Idd Dave... alleen als je zelf de verantwoordelijkheid niet wil dragen i.v.m. brand e.d. dan kun je het beter als je het af heb ff laten keuren diir een erkend installateur.....


-----But first there was Light-----

----------


## Dré

> citaat:
> Het is in principe zo dat in ieder huis de 3 fases binnenkomen. Alleen is maar 1 van die 3 fases aangesloten en van een zekering voorzien.



De situatie die je omschrijft klopt precies voor het huis waar ik nu in woon (1 x 25A hoofdgroepje, jaren 50 huisje met waardeloze energievoorziening).

Tegenwoordig heeft elk huis echter gewoon een 3-fase aansluiting. Moet ook wel immers om de wasmachine, droogtrommel, oven, magnetron en de electrische kookplaat van energie te kunnen voorzien.

Soms kom je, in de keuken, zelfs standaard al een mooie 3 x 16A aansluiting tegen (perilex). Kijk maar eens in de buurt van het fornuis (zei hij richting originele vraagsteller), misschien heb je geluk  :Wink: 

Als je al een 3-fase aansluiting hebt, is het aanleggen van een krachtstroomaansluiting een koud kunstje voor een installateur. Gewoon wat offertes aanvragen. Zelfdoen kan uiteraard ook als je ZEKER weet waar je mee bezig bent (het lichtnet is behoorlijk dodelijk).

-- Pardon my French, I'm Dutch --

----------


## Tiemen

> citaat:
> Tegenwoordig heeft elk huis echter gewoon een 3-fase aansluiting. Moet ook wel immers om de wasmachine, droogtrommel, oven, magnetron en de electrische kookplaat van energie te kunnen voorzien.



Zou ik zeker niet durven zeggen hoor, er zijn nog vele nieuwe huizen waar maar 1 fase gebruikt (en afgezekerd) is!

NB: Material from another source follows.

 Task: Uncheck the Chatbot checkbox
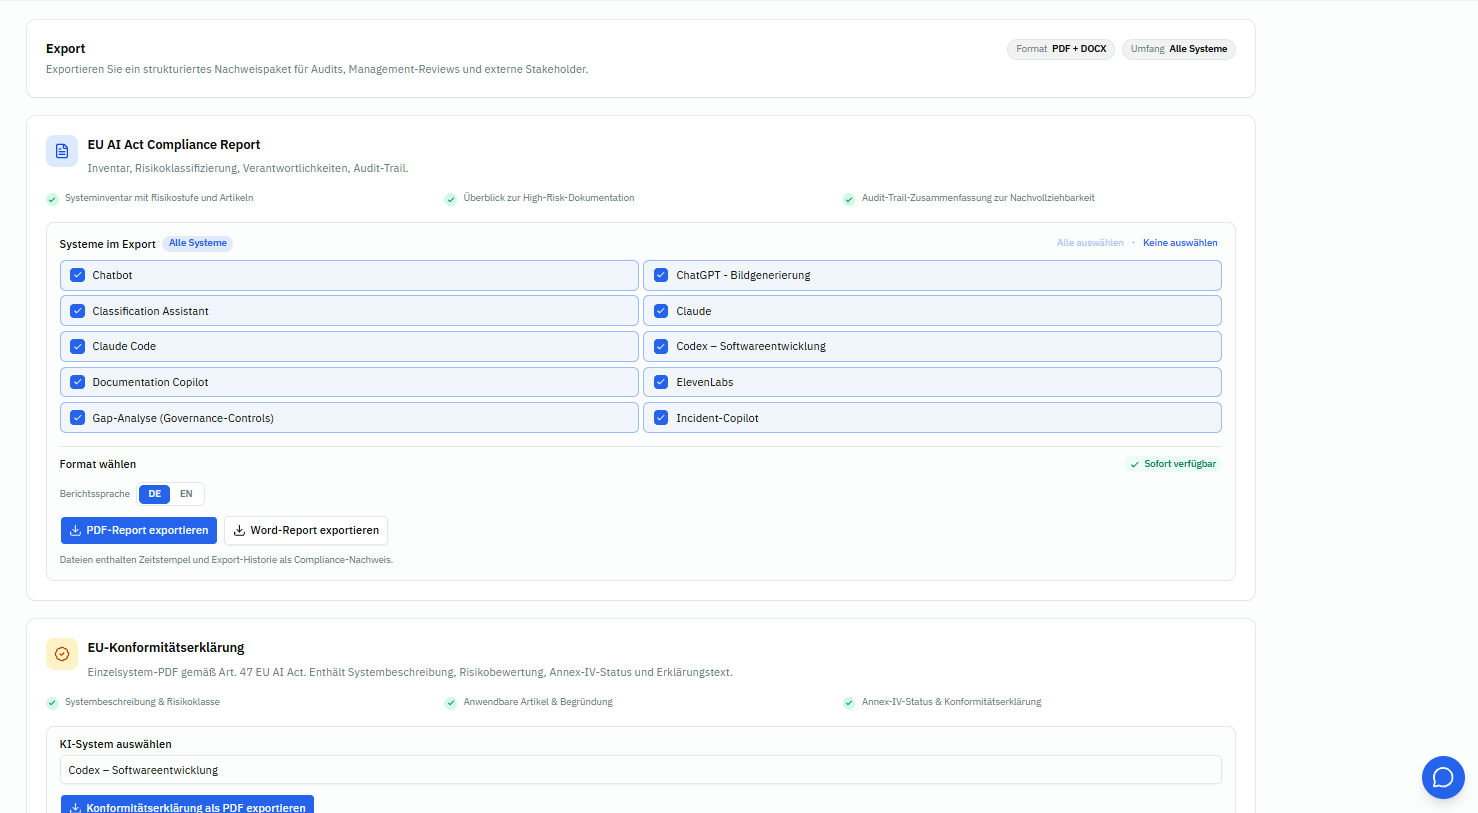click(77, 275)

On-topic : Bel gewoon je electricien (is dat nederlands?) en vraag ernaar.

Markske

----------


## Pulse

Voor zover ik weet is het voor nieuwe huizen in Belgie standaard een verdeelkast van 40A 220Volt

----------


## Mark Vermeulen

wat er binnen komt weet ik niet maar we hebben wel een Cee 32a aansluitng zitten.


Groetjes Mark Vermeulen
maar mijn baas heeft AD en EAW.

----------


## Mark

Er wordt trouwens in woonhuizen NIET standaard overal 3 fasen ingevoerd. Ik werk regelmatig als electricien en zie dat het bijna niet voorkomt.

Wel 3 fasen invoeren maar eentje bedraad.

Wil je 3 fasen zul je je meterkast moeten bedraden op 3 fasen en let erop!!! Hoe hoger de hoofdzekeringen hoe dikker draad je moet gebruiken in je meteropstelling!!!

Mark

----------


## ZaNyDu

wij hebben volgens mij toen onze garage werd gebouwd er krachtstroom aan laten leggen voor eventuele lasapparatuur

----------


## DeMennooos

Wat wel en niet standaard is en of je nou zelf nog kabeltjes moet gaan trekken om krachtstroom in je huis te krijgen lijkt me een mooie oplossing voor je Electriciteitsleverancier.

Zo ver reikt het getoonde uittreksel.